Time for a little I told you so
Posted by BrianPart 1
Many times for over a year I’ve decried the foolish headlong government plunge into ethanol. Basically anytime the government anoints a winner in the marketplace the government will be proven wrong for any number of reasons. One of the many predictable outcomes of increased governmental support for ethanol, higher food prices, has become a reality.
The Washington Post had a good column recently aptly titled “Ethanol’s Failed Promise” that outlined the many flaws with biofuels. I was particularly amused by the line, “Food-to-fuel mandates were created for the right reasons.” Ohhhh, the liberal’s lament. It’s always about good intentions with them, not sound, well reasoned policy. Any degree of government interference is justifiable if your heart is pure.
Seriously, who thought it was a good idea to use precious arable land for fuel production instead of food production while there are still people starving in the world?
Part 2
On a related topic, I recently wrote that John McCain’s proposal to eliminate the federal fuel tax for the summer revealed his lack of adherence to the global warming creed. Eliminating the tax would encourage more consumption of fuel, which is exactly the opposite of what a devout global warmitarian would want. Now the Wall Street Journal has come to the same conclusion. They state that proposals such as McCain’s make “a hash out of the climate-change policies that the candidate purports to favor.”
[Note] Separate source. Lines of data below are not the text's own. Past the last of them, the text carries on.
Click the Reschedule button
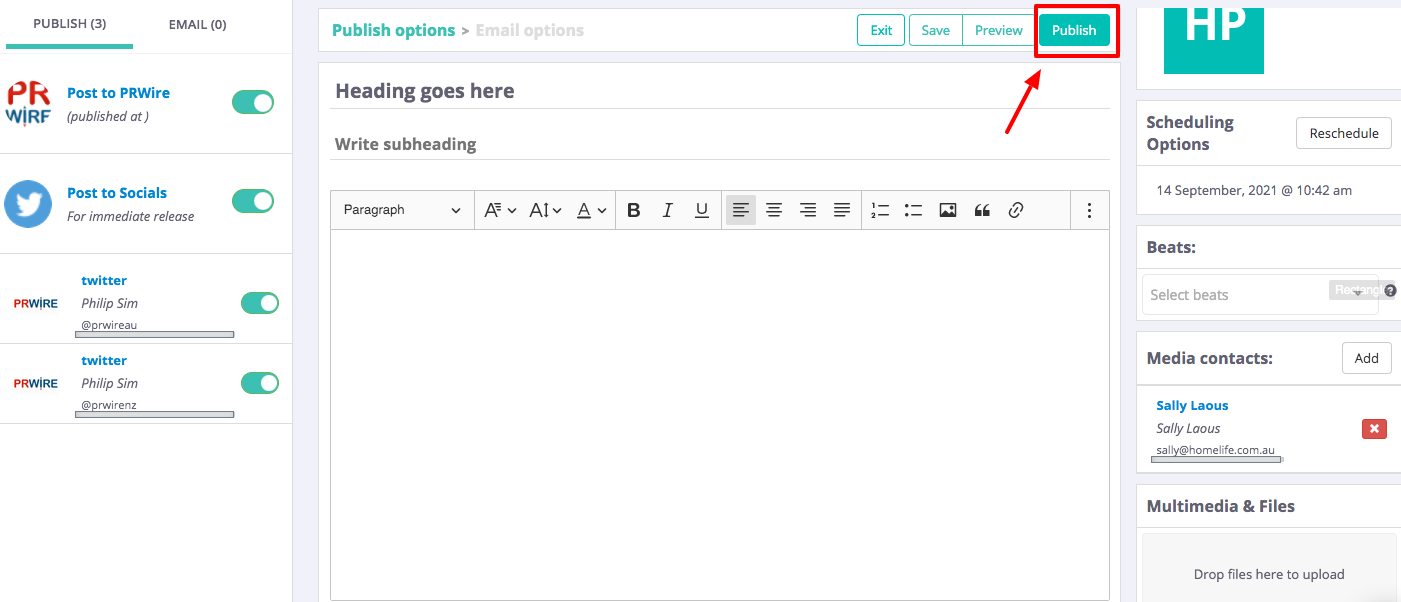Viewport: 1401px width, 602px height. point(1343,133)
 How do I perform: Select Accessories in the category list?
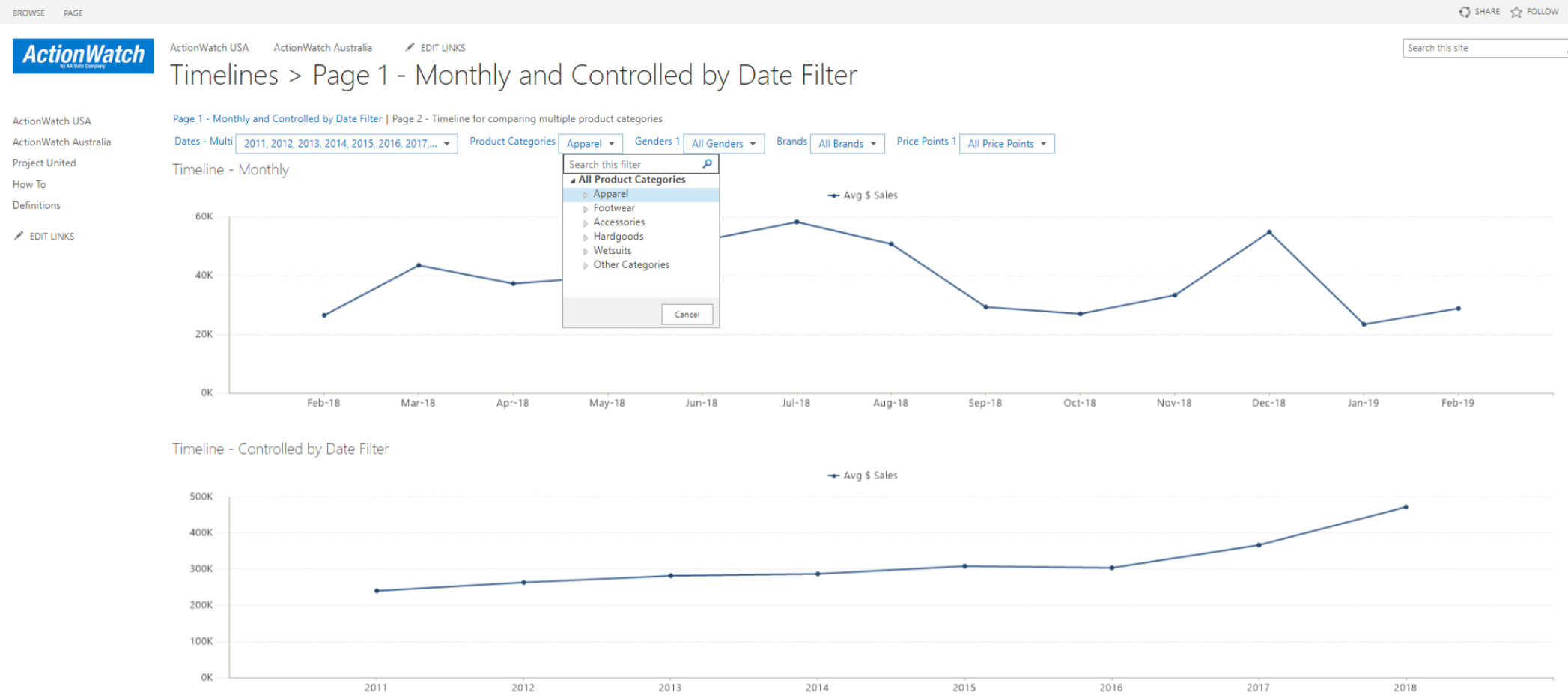point(619,222)
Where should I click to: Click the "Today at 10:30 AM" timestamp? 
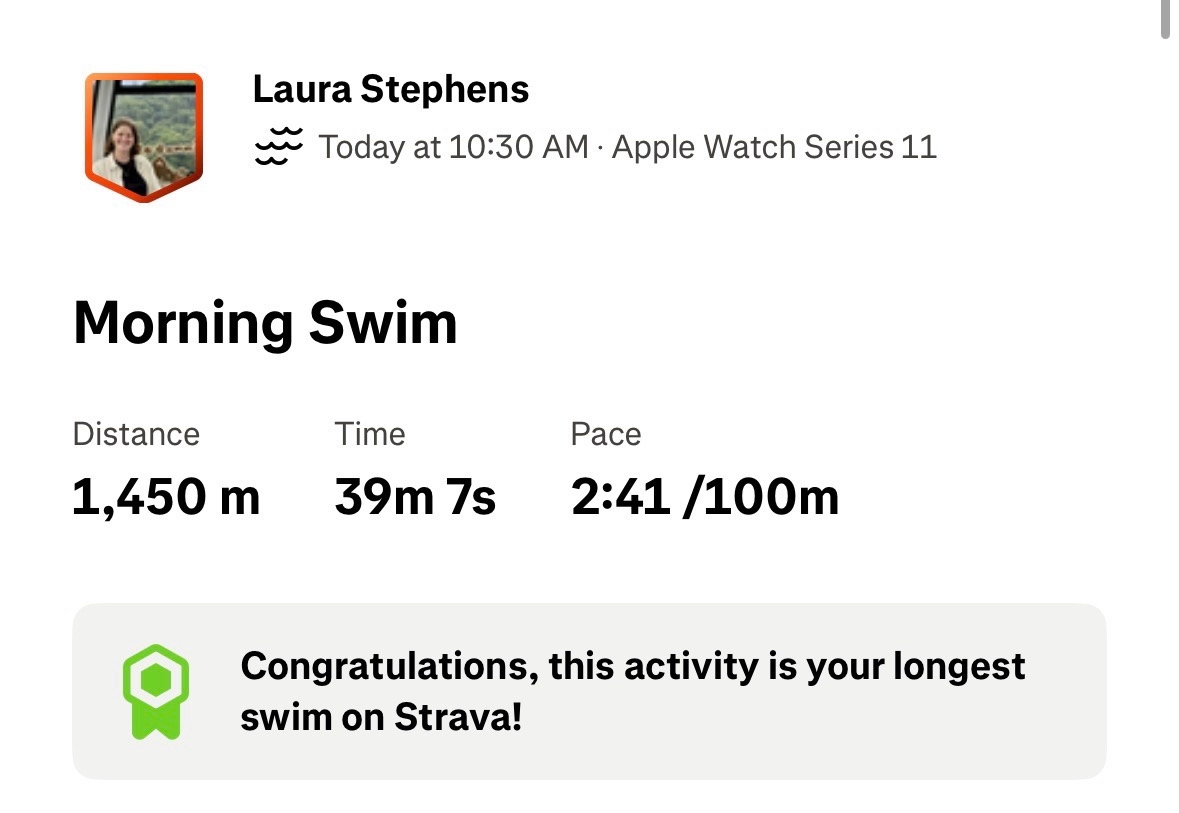click(x=453, y=147)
If such politicians were honestly concerned with the survival of our species their recourse would be simple and easy to make: artificially force up fuel prices. Tax it. Regulate it. Bludgeon it to death. Instead what we get are politicians who seem to be eager to just gain more power and control since their contradictory cocktail of policies belie their tenuous belief in the man-made global warming faith.
Update: More on McCain’s hypocrisy from Newsweek:
Related content:[A]ttorney and former GM exec Frank Dunne finds the climate-change hawk’s call for a gas-tax holiday “intellectually dishonest.”
[Tom Kloza, energy analyst with the Oil Price Information Service] goes a bit further, calling a gas-tax holiday “caca.” “It represents pandering. You’re not leveling with the American public,” says Kloza.